The group's most famous piece, Carmen Funebre (Funeral Song), is based on interviews with victims of the Balkan wars. Developed in 1993–1994, Carmen Funebre continues to tour internationally, including performances in the United States in 2002 and in the United Kingdom in 2007. Carmen Funebre was awarded Fringe First (1995), the Critic's Award (1995) and the Hamada Award (1996) at the Edinburgh Fringe Festival.

The ensemble's production, HofD (Heart of Darkness) premiered in London in the summer of 2007 at the National Theatre's outdoor festival, Watch This Space.

They have a strong relationship with the National Theatre in London, performing there every summer as part of the National's summer festival 2004–2010.

== Productions (1989–2007)==

- Einmal ist keinmal, 1989
- The Gentle End of Death, 1990
- Giordano, 1992
- Carmen Funebre, 1993–1994
- Not of Us, 1997
- Drink Vinegar Gentlemen, 1998
- Moonsailors, 1999
- Millennium Mysteries, 2000
- Manuscript by Alfonso van Worden, 2001
- Eclypse, 2003
- Pigs, 2003
- MacBeth: Who is that Bloodied Man?, 2005
- Facing the Zone, in collaboration with EcodomArt (Belarus) and Arabeski Teatr (Ukraine), 2006
- HofD (Heart of Darkness), 2007

== Awards ==
- Fringe First (Carmen Funebre, Edinburgh 1995)
- Critics` Award (Carmen Funebre, Edinburgh 1995)
- Hamada Award (Carmen Funebre, Edinburgh 1996)
- Medal of Young Art (Poznan, 1995)
- The Public Award (Carmen Funebre, Erlangen 1996)
- The-Best-Director Award (Drink Vinegar, Gentlemen Tarnow 1998)
- The-Best-Scenography Award (Carmen Funebre, Cairo, 2001)
- The Ministry of Foreign Affairs Award (Warsaw, 2002)
- The Ministry of Culture Award (Warsaw, 2002)
- Witkacy Prize - Critics' Circle Award (Poland 2004)
- Paszport Polityki for Pawel Szkotak (Warsaw 2005)
- "Theatre For All" Award at 23 Fadjr Theatre Festival (Tehran, 2005)
- The-Best-Script Award for Pawel Szkotak for Pigs (Tarnów, 2005)
- The-Best-Director Award for Paweł Szkotak for Macbeth (Tehran 2008)
- Paweł Szkotak, Marta Strzałko, Jaroslaw Siejkowski awarded "Gloria Artis" Medals by Ministry of Culture and National Heritage (Warsaw, 2008)
- Grand Prix at the International Street Theatre Festival in Athens for Carmen Funebre (Athens 2009)

== Paweł Szkotak, founder ==
Born in 1965, Szkotak was educated at Adam Mickiewicz University (Poznan, Poland).
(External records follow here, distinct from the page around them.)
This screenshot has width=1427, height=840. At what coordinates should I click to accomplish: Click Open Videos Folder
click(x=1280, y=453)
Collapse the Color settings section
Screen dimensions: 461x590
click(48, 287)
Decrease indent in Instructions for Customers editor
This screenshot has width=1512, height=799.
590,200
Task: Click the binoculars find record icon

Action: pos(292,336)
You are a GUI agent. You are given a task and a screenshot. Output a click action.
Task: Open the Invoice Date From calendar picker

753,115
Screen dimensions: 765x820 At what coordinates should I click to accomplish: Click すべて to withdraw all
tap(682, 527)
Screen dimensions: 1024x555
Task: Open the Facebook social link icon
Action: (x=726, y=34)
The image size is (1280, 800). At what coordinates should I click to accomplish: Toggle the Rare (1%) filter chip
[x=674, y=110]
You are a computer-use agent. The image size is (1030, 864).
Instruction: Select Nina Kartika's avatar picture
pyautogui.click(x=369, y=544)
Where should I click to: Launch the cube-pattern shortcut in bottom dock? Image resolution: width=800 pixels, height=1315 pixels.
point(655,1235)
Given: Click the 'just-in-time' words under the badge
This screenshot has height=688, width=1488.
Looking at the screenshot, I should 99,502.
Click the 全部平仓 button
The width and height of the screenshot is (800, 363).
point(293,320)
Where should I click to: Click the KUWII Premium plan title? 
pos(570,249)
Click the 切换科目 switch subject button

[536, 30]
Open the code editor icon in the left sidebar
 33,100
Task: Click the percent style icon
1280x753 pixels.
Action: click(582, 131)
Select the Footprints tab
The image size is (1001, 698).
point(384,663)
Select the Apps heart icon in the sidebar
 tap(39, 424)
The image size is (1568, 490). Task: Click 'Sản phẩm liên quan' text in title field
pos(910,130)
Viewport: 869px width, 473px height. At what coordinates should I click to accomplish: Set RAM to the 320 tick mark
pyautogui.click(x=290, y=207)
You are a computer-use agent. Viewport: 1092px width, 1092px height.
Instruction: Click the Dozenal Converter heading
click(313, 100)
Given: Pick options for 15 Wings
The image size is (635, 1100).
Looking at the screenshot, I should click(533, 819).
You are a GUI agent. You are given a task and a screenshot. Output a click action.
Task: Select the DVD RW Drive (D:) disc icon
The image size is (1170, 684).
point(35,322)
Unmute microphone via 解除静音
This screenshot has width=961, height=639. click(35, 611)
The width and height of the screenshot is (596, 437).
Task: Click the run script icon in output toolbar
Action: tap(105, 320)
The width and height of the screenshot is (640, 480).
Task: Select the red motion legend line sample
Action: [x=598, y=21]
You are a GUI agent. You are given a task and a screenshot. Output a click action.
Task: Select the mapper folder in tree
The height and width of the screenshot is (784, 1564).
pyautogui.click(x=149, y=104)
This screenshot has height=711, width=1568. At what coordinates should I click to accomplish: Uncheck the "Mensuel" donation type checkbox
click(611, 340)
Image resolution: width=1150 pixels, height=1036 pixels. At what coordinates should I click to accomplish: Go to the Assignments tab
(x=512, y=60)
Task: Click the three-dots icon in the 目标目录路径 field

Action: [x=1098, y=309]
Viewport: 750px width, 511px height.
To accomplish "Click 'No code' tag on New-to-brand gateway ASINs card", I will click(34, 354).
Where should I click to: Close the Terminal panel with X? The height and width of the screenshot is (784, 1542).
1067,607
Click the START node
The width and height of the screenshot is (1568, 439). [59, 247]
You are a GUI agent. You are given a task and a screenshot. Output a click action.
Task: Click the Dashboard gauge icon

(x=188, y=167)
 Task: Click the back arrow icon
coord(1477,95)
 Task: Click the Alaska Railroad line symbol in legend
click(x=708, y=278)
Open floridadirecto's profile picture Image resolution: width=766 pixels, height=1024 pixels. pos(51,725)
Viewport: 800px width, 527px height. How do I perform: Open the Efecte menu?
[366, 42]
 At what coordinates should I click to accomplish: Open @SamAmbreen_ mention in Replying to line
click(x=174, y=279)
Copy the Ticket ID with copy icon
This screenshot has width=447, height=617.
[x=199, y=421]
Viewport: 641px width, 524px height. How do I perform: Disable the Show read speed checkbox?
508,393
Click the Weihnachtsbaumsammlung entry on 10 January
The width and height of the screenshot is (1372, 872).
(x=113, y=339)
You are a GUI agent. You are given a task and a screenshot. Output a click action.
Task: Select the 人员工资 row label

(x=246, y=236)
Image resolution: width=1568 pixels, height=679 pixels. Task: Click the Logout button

In addition to leading Teatr Biuro Podróży, he is also the artistic director of Polski Teatr in Poznan, which was named one of the best repertory theatres in Poland by Teatr magazine in 2004. He is also director of the Maski Festival of experimental theatre in Poznan. He has been granted over a dozen awards for his work, including the prestigious Passport award from Polityka magazine (2004), presented to outstanding Polish artists that represent Poland abroad.